**Requirement**
Filter the rows below and copy out every line that contains the string "accomplish".

(Rows from a dataset)
────
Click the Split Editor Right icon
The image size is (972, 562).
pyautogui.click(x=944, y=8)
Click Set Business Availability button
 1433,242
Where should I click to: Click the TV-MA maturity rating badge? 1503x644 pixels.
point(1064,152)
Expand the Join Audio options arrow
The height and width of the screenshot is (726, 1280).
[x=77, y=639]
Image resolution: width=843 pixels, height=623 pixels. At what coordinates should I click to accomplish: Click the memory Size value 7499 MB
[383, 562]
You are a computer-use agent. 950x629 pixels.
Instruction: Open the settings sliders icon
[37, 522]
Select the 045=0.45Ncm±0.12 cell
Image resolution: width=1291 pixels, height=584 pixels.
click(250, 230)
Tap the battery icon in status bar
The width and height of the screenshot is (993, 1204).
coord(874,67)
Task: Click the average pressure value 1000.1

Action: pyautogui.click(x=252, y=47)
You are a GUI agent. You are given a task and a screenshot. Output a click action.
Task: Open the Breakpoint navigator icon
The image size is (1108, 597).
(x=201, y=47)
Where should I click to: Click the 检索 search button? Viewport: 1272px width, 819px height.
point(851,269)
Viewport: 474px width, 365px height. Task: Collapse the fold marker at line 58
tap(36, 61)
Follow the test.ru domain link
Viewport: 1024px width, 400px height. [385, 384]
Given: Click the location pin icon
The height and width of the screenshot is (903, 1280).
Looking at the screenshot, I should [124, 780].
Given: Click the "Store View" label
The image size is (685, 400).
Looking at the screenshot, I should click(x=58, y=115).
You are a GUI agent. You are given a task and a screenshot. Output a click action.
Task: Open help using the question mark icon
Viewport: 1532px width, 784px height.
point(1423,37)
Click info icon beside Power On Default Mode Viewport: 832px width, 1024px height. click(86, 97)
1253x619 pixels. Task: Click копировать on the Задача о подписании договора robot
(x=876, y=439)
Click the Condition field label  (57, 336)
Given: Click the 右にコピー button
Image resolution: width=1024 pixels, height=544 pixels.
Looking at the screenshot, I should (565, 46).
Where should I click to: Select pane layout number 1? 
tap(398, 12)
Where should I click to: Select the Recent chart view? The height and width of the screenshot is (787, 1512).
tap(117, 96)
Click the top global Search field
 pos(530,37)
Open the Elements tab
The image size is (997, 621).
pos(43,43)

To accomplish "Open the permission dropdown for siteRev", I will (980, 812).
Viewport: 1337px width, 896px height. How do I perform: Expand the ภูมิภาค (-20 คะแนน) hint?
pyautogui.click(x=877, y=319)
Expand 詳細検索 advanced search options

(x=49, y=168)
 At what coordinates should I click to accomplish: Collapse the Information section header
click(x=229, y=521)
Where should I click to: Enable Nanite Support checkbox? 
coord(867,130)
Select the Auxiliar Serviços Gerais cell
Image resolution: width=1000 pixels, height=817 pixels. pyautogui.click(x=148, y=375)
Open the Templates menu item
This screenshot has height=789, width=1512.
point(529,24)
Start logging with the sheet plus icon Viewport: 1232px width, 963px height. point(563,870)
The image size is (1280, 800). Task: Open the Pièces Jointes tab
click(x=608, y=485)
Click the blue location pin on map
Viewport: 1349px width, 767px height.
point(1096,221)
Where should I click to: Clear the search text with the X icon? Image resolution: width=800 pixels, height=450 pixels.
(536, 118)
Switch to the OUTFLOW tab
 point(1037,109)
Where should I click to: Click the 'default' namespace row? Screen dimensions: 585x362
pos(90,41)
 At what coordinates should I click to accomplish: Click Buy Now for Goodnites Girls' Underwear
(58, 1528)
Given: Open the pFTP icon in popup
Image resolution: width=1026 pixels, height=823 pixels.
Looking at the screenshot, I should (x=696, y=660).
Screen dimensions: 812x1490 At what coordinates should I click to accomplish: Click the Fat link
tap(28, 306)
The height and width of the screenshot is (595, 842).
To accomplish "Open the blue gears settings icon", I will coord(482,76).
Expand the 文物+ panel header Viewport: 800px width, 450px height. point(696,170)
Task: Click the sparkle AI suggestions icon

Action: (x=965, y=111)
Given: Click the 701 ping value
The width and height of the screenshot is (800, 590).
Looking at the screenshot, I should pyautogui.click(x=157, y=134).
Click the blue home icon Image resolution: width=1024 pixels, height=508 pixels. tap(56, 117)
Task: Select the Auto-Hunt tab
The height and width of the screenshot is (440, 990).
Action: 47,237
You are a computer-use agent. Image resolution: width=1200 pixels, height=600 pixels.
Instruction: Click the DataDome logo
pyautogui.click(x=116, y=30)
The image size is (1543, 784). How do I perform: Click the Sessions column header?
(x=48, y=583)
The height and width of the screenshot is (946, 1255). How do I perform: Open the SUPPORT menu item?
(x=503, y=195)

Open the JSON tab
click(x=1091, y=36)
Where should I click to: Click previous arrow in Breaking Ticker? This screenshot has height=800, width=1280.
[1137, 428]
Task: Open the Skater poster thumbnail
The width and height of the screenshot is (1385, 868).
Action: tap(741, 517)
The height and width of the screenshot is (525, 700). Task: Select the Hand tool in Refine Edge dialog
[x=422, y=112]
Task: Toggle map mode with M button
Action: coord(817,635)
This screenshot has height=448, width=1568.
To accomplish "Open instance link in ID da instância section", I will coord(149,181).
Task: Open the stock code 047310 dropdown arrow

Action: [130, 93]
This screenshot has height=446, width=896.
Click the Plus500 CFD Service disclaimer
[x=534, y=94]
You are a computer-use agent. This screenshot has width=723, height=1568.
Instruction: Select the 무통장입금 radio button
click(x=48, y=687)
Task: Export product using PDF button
────
**Written response**
Image resolution: width=843 pixels, height=623 pixels. At what coordinates should I click to accomplish: Click the memory Size value 7499 MB
To accomplish "Open the permission dropdown for siteRev", I will (980, 812).
 At what coordinates should I click to accomplish: Collapse the Information section header
 At what coordinates should I click to accomplish: Click Buy Now for Goodnites Girls' Underwear
Screen dimensions: 812x1490 At what coordinates should I click to accomplish: Click the Fat link
To accomplish "Open the blue gears settings icon", I will coord(482,76).
To accomplish "Open instance link in ID da instância section", I will coord(149,181).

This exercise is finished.